Mr. Tyrrel consulted his old confident respecting the plan he should pursue,
who, sympathising as he did in the brutality and insolence of his friend, had no
idea that an insignificant girl without either wealth or beauty ought to be
allowed for a moment to stand in the way of the gratifications of a man of Mr.
Tyrrel's importance. The first idea of her now unrelenting kinsman was to thrust
her from his doors, and leave her to seek her bread as she could. But he was
conscious that this proceeding would involve him in considerable obloquy; and he
at length fixed upon a scheme which, at the same time that he believed it would
sufficiently shelter his reputation, would much more certainly secure her
mortification and punishment.
    For this purpose he fixed upon a young man of twenty, the son of one Grimes,
who occupied a small farm the property of his confident.
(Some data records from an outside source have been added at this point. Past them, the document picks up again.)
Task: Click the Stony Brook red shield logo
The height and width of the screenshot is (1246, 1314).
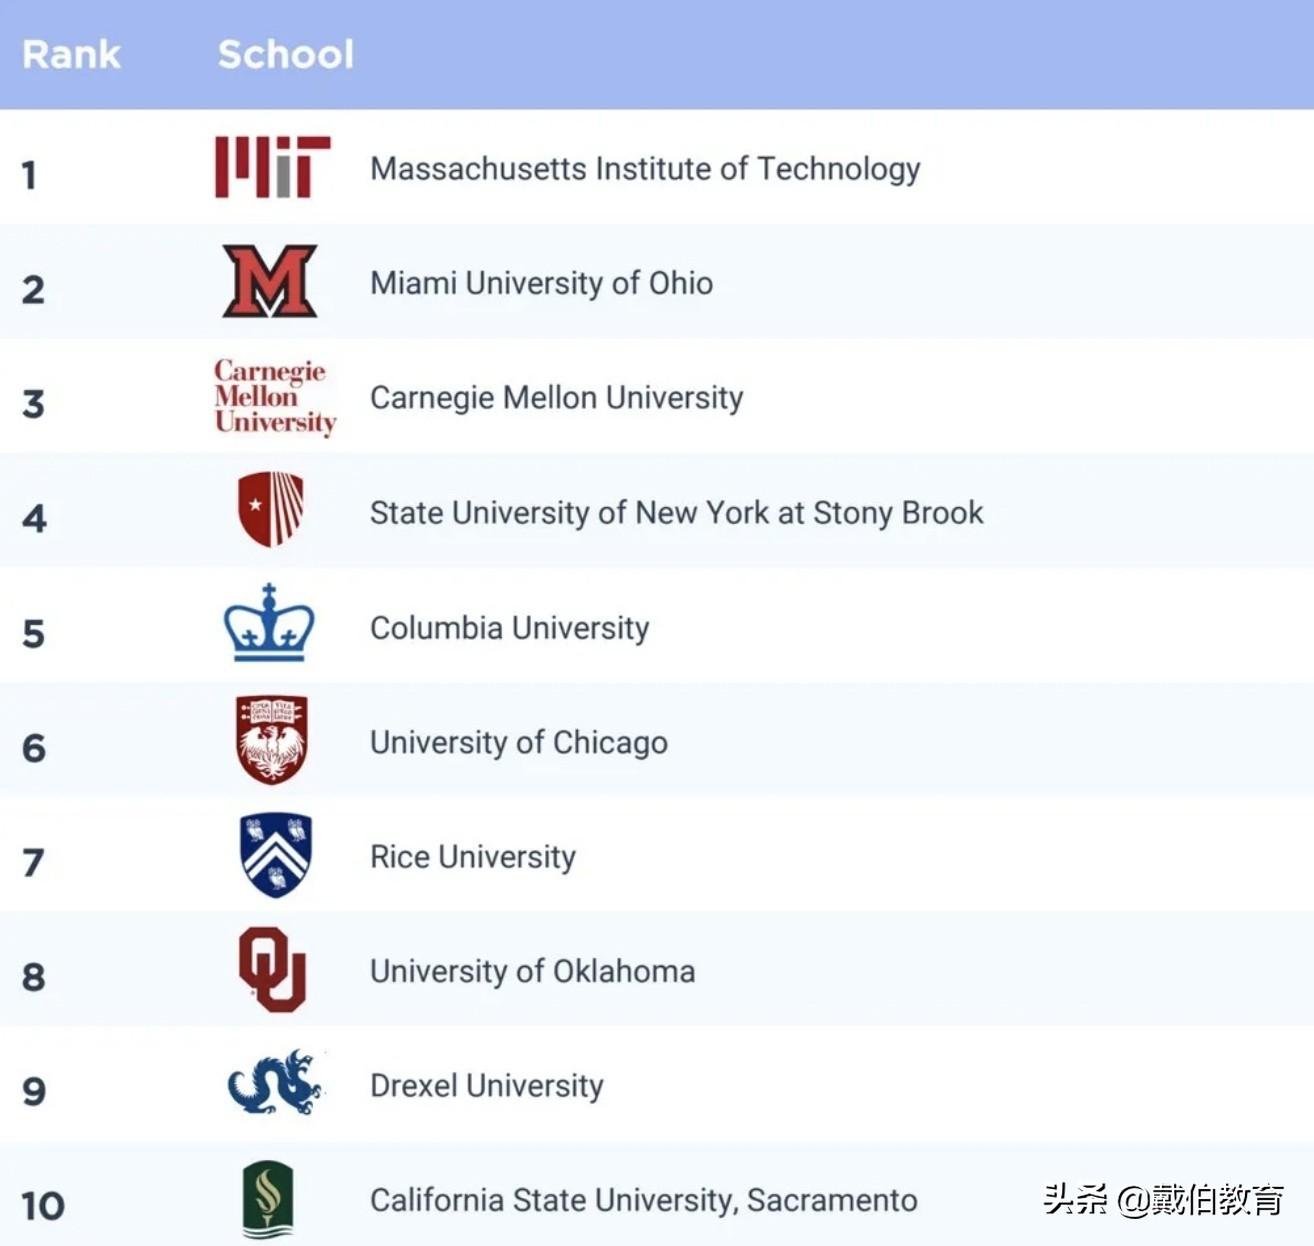Action: (271, 509)
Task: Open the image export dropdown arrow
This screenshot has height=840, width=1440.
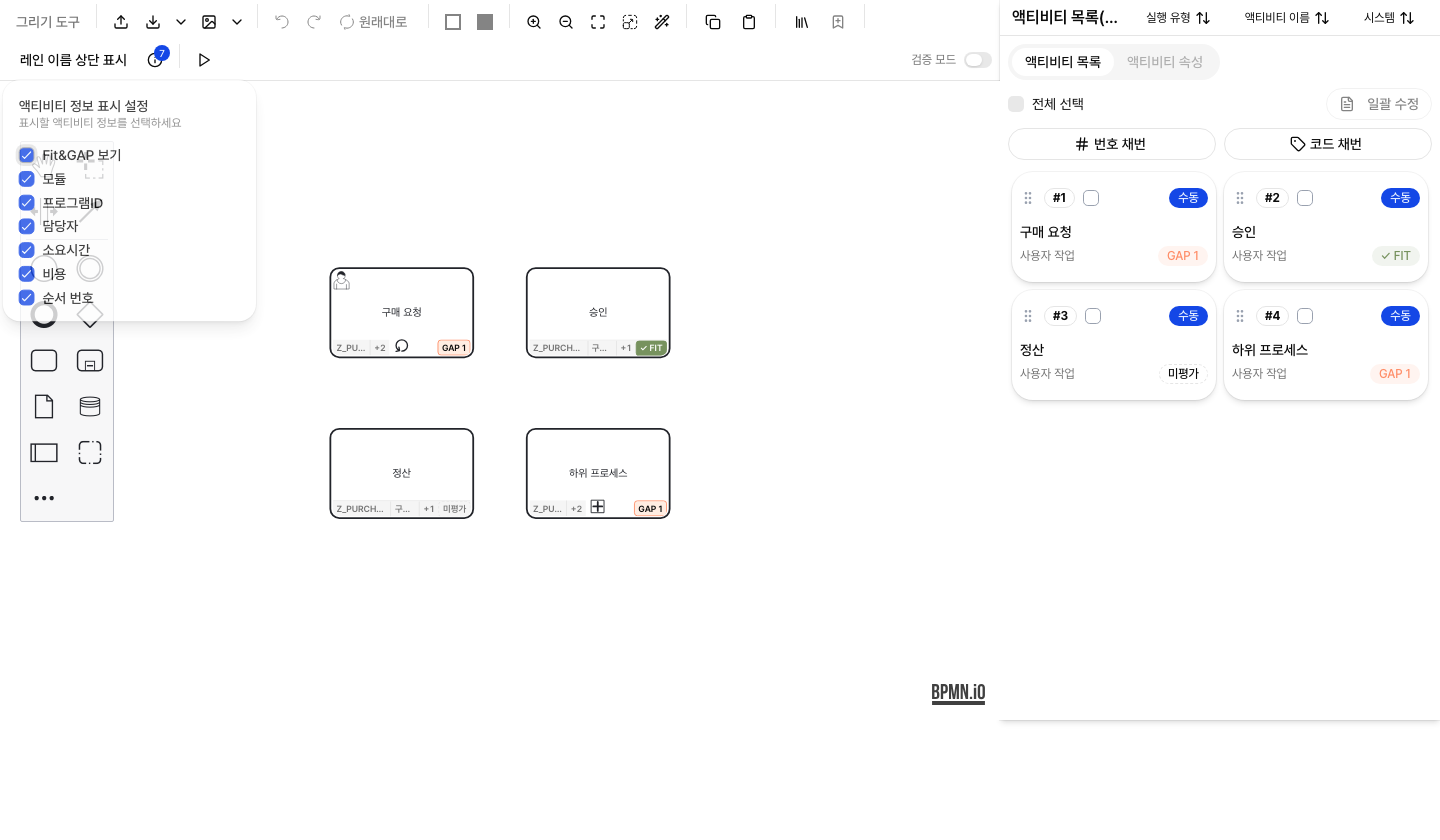Action: pos(237,22)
This fellow he resolved
to impose as a husband on miss Melvile, who he shrewdly suspected, guided by the
tender sentiments she had unfortunately conceived for Mr. Falkland, would listen
with reluctance to any matrimonial proposal. Grimes he selected as being in all
respects the diametrical reverse of Mr. Falkland. He was not precisely a lad of
vicious propensities, but in an inconceivable degree boorish and uncouth. His
complexion was scarcely human, his features were coarse, and strangely
discordant and disjointed from each other. His lips were thick, and the tone of
his voice broad and unmodulated. His legs were of equal size from one end to the
other, and his feet misshapen and clumsy. He had nothing spiteful or malicious
in his disposition, but he was a total stranger to tenderness; he could not feel
for those refinements in others, of which he had no experience in himself. He
was an expert boxer; his inclination led him to such amusements as were most
boisterous; and he delighted in a sort of manual sarcasm, which he could not
conceive to be very injurious, as it left no traces behind it. His general
manners were noisy and obstreperous; inattentive to others; and obstinate and
unyielding, not from any cruelty and ruggedness of temper, but from an
incapacity to conceive those finer feelings that make so large a part of the
history of persons who are cast in a gentler mould.
    Such was the uncouth and half-civilised animal which the industrious malice
of Mr. Tyrrel fixed upon as most happily adapted to his purpose. Emily had
hitherto been in an unusual degree exempted from the oppression of despotism.